Other countries are also taking action against TikTok. India this month banned dozens of Chinese apps, including TikTok, citing privacy concerns, amid tensions between the countries.

The U.S. government’s poor track record in bolstering Americans’ data privacy more broadly lessens its credibilit­y in taking on Chinese-owned companies, according to Susan Ariel Aaronson, a professor at George Washington University and a data governance and national-security expert. The federal government has not passed broad privacy or data-security legislatio­n despite efforts to do so last year, and the

Justice Department has tried to undermine encryption — which makes sure only a sender and receiver can see content they exchange — for law-enforcemen­t reasons. Tech companies have pushed back against that.

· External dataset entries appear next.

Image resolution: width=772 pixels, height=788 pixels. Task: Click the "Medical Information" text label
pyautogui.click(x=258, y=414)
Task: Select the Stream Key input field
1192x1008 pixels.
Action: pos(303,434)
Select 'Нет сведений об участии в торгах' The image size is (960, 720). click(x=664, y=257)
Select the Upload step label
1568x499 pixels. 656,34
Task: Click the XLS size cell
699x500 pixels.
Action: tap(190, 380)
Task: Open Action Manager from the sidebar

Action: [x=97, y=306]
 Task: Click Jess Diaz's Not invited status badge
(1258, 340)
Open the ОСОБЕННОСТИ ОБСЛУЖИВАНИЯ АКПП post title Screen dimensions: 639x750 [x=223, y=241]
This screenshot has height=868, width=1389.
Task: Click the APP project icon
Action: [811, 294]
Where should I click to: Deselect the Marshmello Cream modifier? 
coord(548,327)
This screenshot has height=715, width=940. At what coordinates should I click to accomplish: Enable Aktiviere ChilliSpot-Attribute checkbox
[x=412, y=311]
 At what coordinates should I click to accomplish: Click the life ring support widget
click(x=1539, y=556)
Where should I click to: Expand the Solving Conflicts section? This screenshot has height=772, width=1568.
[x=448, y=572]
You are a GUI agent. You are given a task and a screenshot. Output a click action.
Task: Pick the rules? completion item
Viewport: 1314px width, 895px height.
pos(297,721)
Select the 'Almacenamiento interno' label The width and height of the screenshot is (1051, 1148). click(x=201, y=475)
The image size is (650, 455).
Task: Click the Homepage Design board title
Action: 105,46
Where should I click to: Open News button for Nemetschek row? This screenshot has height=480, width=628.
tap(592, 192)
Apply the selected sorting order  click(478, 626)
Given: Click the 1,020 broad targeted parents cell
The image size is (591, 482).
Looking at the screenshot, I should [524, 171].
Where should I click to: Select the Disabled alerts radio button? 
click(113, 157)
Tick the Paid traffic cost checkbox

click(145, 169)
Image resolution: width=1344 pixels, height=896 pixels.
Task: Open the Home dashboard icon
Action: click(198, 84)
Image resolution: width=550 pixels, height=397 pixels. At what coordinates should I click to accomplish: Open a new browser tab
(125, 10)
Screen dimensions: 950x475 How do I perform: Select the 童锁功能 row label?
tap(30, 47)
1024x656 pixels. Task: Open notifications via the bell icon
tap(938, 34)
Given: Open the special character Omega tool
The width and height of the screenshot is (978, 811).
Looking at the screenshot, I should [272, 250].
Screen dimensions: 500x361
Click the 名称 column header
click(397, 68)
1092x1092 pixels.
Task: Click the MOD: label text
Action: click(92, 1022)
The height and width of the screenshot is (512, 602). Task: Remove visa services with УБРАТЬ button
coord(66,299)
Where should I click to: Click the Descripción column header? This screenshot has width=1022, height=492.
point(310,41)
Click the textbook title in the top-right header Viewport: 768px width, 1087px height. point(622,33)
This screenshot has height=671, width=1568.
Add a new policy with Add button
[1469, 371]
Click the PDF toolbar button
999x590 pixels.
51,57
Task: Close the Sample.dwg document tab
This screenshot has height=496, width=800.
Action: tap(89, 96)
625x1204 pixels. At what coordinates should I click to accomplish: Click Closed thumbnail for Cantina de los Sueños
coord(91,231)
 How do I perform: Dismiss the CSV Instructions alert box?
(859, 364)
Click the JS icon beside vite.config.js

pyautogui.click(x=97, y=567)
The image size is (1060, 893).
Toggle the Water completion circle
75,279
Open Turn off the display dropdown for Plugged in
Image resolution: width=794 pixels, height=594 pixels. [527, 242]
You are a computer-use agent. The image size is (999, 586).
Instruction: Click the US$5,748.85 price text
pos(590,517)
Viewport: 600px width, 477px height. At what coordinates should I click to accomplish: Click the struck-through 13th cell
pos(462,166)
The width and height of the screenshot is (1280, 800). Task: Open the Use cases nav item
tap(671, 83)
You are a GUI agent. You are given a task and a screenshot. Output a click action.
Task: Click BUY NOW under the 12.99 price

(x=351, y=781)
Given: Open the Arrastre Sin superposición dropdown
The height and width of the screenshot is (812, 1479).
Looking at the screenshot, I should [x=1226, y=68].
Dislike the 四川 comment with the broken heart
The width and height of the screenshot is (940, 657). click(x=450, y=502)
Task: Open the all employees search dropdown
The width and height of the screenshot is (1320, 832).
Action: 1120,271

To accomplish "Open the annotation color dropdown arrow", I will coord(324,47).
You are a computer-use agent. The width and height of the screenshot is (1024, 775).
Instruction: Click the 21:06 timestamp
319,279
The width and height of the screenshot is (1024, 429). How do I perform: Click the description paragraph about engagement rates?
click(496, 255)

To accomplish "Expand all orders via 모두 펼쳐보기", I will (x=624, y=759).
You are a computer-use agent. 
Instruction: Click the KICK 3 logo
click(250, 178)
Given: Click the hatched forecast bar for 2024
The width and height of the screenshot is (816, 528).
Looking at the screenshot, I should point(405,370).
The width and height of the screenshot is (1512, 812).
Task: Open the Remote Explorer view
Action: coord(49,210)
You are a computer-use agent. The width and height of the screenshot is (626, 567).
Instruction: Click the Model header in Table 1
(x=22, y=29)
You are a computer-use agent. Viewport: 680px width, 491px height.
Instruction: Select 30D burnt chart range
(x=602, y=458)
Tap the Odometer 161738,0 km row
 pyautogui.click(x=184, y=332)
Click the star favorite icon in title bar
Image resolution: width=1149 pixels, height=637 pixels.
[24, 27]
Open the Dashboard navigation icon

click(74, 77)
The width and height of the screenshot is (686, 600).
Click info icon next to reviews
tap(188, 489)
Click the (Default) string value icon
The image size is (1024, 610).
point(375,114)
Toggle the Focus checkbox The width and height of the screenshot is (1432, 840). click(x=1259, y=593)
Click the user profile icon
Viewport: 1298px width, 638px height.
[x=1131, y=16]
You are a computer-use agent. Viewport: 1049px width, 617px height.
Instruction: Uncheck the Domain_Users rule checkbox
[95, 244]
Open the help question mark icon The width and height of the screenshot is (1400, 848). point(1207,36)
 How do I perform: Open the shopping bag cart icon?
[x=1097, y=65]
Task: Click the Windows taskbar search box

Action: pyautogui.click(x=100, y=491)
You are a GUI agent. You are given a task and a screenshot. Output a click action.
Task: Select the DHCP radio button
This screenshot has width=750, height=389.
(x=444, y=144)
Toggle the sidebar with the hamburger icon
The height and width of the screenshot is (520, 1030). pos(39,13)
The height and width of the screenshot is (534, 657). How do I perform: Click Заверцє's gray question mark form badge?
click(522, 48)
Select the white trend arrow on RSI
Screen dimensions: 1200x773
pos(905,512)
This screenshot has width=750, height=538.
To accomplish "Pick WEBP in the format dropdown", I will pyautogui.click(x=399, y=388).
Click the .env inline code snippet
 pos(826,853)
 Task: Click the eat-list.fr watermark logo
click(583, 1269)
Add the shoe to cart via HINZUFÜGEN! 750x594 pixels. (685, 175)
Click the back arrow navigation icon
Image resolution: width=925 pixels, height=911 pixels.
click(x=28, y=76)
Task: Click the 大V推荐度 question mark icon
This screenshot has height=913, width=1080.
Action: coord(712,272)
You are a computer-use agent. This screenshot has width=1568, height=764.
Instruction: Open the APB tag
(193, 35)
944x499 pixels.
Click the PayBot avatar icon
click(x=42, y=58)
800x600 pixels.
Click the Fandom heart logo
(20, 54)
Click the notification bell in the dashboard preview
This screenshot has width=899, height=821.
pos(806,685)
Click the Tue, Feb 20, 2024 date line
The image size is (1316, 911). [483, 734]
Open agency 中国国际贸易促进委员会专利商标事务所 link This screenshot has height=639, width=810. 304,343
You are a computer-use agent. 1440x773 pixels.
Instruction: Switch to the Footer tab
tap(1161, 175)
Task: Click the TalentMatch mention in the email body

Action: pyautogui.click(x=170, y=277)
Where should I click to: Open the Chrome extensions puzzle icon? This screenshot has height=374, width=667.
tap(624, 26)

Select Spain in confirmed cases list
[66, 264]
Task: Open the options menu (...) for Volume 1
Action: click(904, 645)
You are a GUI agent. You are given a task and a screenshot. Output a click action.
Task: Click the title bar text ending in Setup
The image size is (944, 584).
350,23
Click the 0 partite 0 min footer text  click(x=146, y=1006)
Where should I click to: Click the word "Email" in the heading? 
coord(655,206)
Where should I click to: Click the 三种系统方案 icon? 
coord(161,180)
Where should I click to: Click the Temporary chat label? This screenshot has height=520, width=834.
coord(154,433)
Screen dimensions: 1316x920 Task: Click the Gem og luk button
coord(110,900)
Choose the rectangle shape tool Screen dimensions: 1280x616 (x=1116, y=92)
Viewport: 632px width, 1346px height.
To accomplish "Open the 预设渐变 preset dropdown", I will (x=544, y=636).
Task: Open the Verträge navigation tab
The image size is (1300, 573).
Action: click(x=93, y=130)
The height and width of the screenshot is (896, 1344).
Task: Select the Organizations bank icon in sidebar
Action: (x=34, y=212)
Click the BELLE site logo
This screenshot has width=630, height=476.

“I continue to be wary of forcing a sale of TikTok without data protection laws they could try to follow,” Alex Stamos, the former chief security officer at Facebook who now studies internet security at Stanford University, tweeted on Friday. He added that Microsoft “has one of the best child safety teams, which is a larger risk on TikTok right now.”

Microsoft, which owns LinkedIn, is the No. 4 digital ad company in the U.S., after Google, Facebook and Amazon. Still, buying TikTok would be a significan­t change of direction from Microsoft CEO Satya Nadella’s focus on workplace software that makes people more productive, said technology industry analyst Patrick Moorhead of Moor Insights & Strategy.

Unlike Google or Facebook, which dominate the digital advertisin­g industry, Microsoft hasn’t been under the intense scrutiny of U.S. politician­s and antitrust regulators lately over its market power. Moorhead said that might make it easier to swoop in and acquire TikTok, which poses a competitiv­e threat to social networks like Facebook, Instagram, Google’s YouTube and Snapchat. It’s an interestin­g irony that it was Microsoft at the centre of the landmark antitrust case 20 years ago.

If the deal goes through, “it would definitely make Microsoft a much more competitiv­e advertisin­g system in years to come,” said eMarketer analyst Ross Benes.